I suppose we should applaud this nod to propriety and straightenin'-up-and-flyin'-right. After all, football is no place for cheap shots, even if it frequently is.

That's not the issue. The issue is it's the NFL. and we've seen the way it already enforces its taunting rule. And so there are questions.

Such as, what will the league consider taunting under its enhanced enforcement?

Because a lot of what it already considers taunting frequently isn't taunting, at least the way the Blob understands it. And that's a problem.

I mean, will it be taunting when two linemen start jawing at each other after a particularly contentious play, of which there are a bunch every game?

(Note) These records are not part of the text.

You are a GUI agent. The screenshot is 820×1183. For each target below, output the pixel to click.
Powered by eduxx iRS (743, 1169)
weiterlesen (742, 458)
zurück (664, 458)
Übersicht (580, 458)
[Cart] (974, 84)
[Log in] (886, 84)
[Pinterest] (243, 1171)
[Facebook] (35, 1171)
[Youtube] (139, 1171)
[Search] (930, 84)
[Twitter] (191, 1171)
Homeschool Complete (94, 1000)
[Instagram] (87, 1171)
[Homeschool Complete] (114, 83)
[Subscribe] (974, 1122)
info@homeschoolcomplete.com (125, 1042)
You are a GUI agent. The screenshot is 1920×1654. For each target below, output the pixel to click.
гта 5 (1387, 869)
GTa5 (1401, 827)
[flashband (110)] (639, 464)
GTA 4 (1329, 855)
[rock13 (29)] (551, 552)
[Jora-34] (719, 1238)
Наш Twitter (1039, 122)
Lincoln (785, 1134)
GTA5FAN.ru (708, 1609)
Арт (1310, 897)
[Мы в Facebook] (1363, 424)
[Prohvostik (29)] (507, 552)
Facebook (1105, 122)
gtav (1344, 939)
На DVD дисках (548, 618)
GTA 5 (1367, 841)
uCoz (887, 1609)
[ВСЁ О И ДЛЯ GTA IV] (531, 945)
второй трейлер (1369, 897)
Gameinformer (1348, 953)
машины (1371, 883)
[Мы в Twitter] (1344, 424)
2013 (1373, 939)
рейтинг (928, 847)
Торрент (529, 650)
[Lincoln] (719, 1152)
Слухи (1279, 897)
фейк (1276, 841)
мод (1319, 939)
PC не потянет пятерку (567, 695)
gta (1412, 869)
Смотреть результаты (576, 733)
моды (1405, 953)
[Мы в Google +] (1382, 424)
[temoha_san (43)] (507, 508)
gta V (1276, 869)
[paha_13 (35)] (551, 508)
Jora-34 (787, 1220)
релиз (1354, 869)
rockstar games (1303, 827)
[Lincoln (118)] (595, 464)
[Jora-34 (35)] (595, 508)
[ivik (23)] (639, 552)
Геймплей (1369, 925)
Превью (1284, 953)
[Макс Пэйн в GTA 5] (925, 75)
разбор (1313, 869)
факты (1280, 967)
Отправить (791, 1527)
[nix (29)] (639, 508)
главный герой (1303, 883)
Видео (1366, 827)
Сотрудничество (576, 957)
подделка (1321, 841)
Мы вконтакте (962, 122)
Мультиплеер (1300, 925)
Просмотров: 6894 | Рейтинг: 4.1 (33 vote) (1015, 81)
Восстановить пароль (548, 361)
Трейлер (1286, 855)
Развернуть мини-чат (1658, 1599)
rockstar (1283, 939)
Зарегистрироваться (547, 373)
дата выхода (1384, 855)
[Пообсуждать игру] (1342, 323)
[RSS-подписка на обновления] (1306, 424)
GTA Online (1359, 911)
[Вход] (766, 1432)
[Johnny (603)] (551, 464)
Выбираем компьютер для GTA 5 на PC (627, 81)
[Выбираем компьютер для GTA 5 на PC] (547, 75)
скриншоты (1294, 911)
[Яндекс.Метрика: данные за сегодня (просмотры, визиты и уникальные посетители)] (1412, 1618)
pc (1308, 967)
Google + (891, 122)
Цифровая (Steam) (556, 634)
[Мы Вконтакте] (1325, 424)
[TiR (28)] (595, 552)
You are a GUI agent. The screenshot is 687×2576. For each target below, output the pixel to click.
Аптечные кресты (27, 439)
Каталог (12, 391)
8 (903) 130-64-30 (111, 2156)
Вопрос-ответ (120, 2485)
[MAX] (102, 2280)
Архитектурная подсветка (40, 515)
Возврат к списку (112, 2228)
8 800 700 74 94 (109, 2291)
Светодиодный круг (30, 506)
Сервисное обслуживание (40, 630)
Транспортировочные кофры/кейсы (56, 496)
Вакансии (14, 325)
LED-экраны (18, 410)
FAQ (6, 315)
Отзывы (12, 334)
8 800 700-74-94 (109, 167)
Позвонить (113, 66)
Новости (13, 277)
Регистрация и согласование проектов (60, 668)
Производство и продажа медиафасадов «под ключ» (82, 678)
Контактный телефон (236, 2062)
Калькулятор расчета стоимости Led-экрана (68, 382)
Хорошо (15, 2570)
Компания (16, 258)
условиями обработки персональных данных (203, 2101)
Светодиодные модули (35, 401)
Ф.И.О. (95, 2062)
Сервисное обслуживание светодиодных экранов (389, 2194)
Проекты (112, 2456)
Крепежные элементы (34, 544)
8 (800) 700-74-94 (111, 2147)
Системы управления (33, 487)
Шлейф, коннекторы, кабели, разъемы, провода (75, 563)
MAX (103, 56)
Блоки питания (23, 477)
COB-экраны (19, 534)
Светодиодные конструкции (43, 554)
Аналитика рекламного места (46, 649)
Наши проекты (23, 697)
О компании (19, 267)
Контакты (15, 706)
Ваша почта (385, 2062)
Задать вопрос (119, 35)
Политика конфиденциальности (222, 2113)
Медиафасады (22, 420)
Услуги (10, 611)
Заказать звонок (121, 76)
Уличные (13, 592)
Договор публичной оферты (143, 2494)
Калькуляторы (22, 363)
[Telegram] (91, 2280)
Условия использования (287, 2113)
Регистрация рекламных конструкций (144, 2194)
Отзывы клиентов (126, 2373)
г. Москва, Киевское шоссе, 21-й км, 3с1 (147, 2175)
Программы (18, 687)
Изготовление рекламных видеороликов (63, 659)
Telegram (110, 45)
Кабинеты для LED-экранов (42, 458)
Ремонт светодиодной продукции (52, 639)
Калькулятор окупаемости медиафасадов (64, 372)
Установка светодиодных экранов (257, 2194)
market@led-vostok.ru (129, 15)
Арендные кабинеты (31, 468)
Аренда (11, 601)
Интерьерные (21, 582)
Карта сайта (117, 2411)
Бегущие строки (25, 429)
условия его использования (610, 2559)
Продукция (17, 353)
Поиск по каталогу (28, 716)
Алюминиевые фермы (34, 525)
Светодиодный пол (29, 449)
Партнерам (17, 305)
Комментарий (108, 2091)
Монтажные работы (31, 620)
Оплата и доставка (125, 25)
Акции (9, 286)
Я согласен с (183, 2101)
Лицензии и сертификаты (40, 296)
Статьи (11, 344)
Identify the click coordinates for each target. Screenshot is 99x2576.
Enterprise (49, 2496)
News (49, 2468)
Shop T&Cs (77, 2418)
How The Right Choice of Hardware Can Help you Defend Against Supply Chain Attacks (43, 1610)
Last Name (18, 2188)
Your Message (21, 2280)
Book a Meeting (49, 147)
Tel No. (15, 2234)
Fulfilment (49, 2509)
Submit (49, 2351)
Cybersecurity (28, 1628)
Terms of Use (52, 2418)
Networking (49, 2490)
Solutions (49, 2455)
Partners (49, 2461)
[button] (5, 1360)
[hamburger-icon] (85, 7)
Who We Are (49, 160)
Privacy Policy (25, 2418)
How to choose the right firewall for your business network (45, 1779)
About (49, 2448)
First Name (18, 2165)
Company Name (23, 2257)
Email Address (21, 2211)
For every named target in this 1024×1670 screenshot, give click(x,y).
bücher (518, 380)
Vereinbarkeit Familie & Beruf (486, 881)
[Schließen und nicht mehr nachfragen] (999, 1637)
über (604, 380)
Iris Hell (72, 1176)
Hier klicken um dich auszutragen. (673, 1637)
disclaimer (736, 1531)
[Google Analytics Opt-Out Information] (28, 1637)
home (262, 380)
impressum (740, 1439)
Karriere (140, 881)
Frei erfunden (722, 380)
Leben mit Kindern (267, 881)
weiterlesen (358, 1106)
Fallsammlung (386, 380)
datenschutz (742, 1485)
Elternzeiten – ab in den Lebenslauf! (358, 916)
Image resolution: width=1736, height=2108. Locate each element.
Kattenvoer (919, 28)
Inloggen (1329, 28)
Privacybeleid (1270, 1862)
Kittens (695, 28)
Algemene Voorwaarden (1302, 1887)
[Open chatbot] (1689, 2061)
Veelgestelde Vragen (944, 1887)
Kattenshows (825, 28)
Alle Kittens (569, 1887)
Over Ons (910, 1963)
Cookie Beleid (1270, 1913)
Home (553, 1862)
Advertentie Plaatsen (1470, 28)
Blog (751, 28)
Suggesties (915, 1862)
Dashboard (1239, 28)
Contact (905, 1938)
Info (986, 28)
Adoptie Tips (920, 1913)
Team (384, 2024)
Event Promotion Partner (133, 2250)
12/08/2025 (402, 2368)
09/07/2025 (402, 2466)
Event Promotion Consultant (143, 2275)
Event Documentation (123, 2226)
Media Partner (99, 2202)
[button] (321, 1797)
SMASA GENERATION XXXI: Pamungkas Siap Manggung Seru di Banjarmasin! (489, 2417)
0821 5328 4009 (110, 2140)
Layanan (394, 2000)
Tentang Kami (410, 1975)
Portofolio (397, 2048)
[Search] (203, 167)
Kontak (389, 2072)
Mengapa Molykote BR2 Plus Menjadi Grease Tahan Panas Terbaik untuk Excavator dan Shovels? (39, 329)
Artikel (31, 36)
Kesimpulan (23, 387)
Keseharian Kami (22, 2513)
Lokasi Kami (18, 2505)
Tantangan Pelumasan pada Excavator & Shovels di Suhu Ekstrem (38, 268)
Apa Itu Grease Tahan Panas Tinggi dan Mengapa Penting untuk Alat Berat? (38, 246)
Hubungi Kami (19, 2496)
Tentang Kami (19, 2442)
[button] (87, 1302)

Will it be taunting when a quarterback gets hit late on an out of bounds play, leaps up and gets in the perpetrator's face to show he won't be intimidated?

Will it be taunting when a pass rusher sacks the QB and whispers "All night, old man, all night long ..."?

'Cause that exact thing actually happened one time.

It was Bubba Smith who said it to Bart Starr, and the year was 1967. Re-read Jerry Kramer's "Instant Replay" and you'll find it. 

Point is, a little trash-talking -- taunting? -- has been part of the football culture forever. The game's a demolition derby, large men smashing into one another at light speed, and hefty reserves of testosterone are required to play it. And testosterone makes you do and say things. Testosterone has quite a mouth on it.

It can also choreograph. See: Elmo Wright and Billy "White Shoes" Johnson, the NFL's seminal end-zone dancers, high-steppin' in the end zone.

See also: Deion Sanders strutting across the goal line with his hand on the back of his head. Or Chuck Bednarik exulting over Frank Gifford's stretched-out body after knocking the consciousness out of him, one of the NFL's alltime iconic images.

How much of that will now be a flag and 15 yards? Or a flag, 15 yards and a fine?

Look. No one's saying here that taunting an opponent is a good thing, or should be emulated by kids on youth football fields.  But there's a fine line between behavior that's beyond the pale and behavior that just flows from the emotion and intensity of the game. And the NFL hasn't always been particularly discerning about the difference.

Which is why this crackdown might wind up being cracked.